Статья:
----------

Важный имперский символизм памятника верно почувствовала Екатерина II, завершившая дело Петра Великого постройкой нового собора на прежнем месте. Утвержденный ею в 1776 г. проект И.Е.Старова реанимировал образ разобранного двухколоколенного храма, но уже в новой классицистической редакции. Императрица воспроизвела прежнюю базиликальную схему с двухколоколенной папертью, наполнив архитектурный образ новым содержанием в рамках т.н. «греческого проекта». Прямое следование петровским заветам соединилось с качественно новым звучанием темы Рима, стоявшего у истоков имперской идеи и европейского христианства.

----------

Фрагмент данных:
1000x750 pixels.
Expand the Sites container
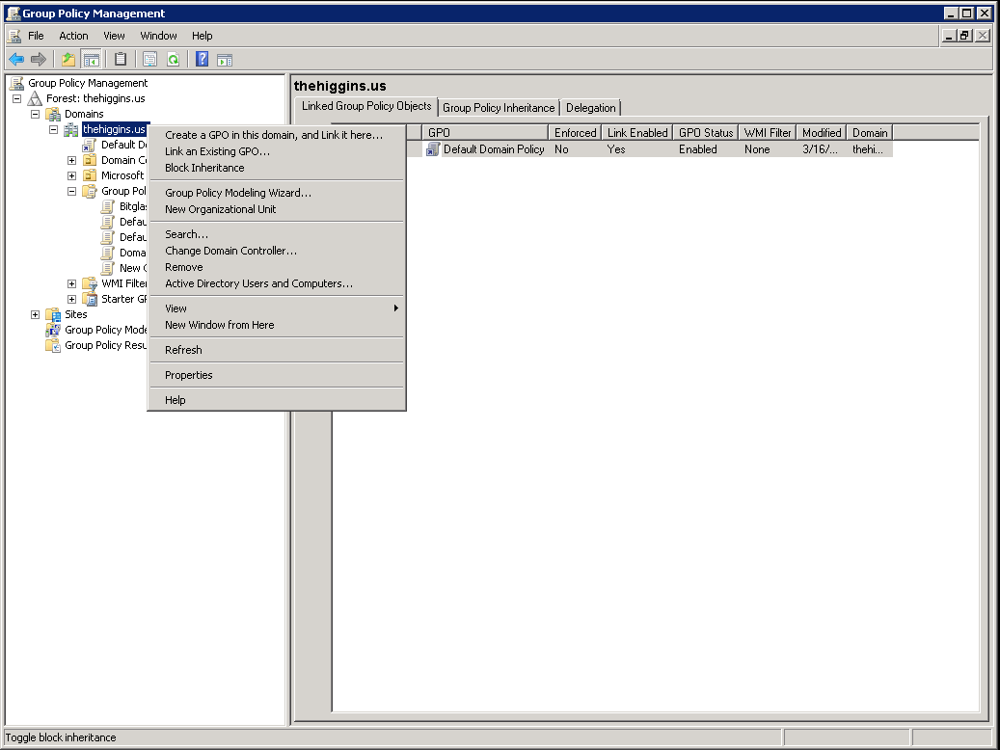[x=36, y=314]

----------

Описание задачи:
Выведите дословно фрагмент статьи, начиная со слов «Важный имперский символизм» и заканчивая словами «и европейского христианства.».

Правильный ответ:
Важный имперский символизм памятника верно почувствовала Екатерина II, завершившая дело Петра Великого постройкой нового собора на прежнем месте. Утвержденный ею в 1776 г. проект И.Е.Старова реанимировал образ разобранного двухколоколенного храма, но уже в новой классицистической редакции. Императрица воспроизвела прежнюю базиликальную схему с двухколоколенной папертью, наполнив архитектурный образ новым содержанием в рамках т.н. «греческого проекта». Прямое следование петровским заветам соединилось с качественно новым звучанием темы Рима, стоявшего у истоков имперской идеи и европейского христианства.